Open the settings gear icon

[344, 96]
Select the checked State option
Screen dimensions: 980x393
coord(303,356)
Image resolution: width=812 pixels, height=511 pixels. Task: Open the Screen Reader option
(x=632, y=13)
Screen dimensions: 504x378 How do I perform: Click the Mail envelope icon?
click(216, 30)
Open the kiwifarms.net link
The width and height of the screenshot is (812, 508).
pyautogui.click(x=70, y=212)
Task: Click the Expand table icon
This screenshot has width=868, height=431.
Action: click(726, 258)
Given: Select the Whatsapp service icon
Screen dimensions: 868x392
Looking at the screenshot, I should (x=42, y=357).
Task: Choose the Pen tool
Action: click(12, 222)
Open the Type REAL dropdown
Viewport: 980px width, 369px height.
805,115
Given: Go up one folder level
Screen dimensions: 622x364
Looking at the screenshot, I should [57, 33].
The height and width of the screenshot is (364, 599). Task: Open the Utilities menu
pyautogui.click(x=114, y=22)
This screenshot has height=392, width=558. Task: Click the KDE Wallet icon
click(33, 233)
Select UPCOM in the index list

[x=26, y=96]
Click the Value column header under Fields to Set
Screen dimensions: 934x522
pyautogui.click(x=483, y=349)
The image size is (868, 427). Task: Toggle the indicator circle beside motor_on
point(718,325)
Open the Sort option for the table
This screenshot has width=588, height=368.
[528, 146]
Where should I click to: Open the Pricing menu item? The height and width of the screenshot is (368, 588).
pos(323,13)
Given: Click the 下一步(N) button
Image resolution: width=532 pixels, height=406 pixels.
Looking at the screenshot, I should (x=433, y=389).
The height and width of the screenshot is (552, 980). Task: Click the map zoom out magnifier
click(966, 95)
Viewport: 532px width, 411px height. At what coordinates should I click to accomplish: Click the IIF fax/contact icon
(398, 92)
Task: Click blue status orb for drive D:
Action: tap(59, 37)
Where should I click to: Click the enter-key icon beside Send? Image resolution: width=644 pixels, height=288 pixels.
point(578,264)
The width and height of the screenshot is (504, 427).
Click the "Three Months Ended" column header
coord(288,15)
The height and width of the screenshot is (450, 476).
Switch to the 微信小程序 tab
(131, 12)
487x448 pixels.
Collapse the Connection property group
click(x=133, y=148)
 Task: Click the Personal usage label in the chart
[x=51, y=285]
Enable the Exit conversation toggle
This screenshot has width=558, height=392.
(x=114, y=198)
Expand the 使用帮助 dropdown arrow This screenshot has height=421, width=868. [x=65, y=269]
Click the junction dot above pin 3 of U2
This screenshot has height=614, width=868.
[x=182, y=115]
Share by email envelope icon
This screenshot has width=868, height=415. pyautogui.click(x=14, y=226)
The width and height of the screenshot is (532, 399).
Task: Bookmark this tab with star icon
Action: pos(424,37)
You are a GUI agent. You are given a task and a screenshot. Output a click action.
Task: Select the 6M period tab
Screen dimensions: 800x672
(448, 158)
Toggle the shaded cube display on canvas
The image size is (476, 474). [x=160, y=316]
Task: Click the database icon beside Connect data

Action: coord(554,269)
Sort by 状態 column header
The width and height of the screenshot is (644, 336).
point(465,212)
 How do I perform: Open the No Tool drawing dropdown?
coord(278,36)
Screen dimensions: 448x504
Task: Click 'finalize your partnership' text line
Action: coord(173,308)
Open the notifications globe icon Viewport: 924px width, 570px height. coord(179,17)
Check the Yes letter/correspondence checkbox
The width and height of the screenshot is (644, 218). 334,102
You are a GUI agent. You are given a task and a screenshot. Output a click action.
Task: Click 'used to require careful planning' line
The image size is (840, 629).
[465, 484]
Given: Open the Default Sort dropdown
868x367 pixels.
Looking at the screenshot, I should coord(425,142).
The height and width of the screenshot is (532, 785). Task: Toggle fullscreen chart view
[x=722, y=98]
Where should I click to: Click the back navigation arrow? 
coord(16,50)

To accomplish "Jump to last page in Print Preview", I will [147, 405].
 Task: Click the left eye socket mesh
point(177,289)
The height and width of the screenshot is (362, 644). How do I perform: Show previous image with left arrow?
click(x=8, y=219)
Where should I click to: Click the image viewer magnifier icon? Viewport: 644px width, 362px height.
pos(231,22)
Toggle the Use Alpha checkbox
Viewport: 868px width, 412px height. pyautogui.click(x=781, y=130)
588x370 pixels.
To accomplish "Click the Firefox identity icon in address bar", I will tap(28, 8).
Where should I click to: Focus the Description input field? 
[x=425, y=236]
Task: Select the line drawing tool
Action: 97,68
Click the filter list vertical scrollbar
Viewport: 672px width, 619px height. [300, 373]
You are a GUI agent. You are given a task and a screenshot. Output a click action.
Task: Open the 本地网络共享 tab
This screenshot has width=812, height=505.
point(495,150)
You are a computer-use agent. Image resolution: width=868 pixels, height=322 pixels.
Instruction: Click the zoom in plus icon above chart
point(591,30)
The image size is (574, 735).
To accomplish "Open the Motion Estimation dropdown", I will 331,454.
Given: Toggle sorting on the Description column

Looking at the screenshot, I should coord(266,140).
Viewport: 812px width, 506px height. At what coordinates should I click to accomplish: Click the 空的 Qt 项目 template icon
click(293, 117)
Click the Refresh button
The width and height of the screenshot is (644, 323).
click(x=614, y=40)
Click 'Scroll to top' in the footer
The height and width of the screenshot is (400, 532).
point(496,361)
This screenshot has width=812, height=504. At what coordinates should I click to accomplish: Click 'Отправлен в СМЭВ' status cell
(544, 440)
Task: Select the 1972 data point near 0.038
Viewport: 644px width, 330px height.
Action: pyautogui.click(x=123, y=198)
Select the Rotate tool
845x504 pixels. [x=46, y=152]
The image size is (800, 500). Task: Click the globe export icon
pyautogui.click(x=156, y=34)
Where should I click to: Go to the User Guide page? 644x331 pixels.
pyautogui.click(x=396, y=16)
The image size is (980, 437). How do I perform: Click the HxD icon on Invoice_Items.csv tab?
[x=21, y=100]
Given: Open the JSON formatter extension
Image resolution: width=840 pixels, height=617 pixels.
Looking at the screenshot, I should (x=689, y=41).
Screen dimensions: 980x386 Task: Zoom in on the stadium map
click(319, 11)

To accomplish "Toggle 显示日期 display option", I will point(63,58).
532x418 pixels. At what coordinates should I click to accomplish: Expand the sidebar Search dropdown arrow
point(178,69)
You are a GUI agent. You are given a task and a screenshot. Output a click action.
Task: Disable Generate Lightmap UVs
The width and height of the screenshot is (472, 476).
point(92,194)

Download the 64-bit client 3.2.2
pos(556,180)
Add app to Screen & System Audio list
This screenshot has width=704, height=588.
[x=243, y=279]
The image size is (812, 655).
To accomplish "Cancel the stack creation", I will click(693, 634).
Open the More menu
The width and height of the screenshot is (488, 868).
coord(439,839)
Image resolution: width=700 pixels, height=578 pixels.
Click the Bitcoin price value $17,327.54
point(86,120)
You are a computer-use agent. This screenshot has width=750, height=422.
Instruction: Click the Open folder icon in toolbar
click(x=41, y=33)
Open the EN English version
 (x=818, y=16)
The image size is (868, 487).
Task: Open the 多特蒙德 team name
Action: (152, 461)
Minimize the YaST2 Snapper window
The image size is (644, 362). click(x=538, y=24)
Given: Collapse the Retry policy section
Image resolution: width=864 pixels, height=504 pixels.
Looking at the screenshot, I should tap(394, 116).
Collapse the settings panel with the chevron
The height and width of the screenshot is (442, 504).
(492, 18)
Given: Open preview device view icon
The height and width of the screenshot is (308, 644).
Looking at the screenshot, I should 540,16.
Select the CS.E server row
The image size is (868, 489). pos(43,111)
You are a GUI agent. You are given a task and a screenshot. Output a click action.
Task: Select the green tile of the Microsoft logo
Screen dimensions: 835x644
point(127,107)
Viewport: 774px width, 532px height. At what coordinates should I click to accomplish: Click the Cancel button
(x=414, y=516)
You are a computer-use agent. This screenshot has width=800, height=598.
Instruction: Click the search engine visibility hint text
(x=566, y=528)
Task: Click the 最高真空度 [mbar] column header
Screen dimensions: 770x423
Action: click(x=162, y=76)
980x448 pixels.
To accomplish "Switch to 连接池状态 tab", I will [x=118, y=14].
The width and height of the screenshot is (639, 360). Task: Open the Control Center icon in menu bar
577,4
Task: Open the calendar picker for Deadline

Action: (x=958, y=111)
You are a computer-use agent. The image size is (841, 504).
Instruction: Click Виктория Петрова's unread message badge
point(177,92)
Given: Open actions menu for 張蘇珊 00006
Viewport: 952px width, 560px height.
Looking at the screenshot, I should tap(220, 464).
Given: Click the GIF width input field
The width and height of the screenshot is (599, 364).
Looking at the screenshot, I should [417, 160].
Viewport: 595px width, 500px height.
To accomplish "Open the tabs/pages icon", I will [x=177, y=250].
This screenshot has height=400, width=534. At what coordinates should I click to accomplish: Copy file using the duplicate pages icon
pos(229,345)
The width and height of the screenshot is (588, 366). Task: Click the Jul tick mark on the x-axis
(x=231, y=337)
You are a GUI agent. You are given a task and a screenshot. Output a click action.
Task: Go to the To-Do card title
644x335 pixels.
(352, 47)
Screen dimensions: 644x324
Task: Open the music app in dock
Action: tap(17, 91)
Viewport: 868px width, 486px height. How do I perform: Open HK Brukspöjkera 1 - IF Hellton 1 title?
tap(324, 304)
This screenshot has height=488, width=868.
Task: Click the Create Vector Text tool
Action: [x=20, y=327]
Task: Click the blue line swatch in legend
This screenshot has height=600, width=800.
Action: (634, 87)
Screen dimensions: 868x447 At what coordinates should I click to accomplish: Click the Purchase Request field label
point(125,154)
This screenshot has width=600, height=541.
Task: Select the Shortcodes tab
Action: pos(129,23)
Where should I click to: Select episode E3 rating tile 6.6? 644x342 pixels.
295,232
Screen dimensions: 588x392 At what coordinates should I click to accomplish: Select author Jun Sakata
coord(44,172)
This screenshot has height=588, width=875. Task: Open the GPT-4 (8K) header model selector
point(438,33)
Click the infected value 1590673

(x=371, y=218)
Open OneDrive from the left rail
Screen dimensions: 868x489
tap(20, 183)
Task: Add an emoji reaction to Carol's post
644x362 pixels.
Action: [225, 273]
====================
[EXERCISE]: For this exercise, find all lines in the records containing the word "computer" and copy them.

[TASK RESPONSE]:
You are a computer-use agent. Image resolution: width=868 pixels, height=322 pixels.
You are a computer-use agent. This screenshot has width=750, height=422.
You are a computer-use agent. This screenshot has width=800, height=598.
You are a computer-use agent. The image size is (841, 504).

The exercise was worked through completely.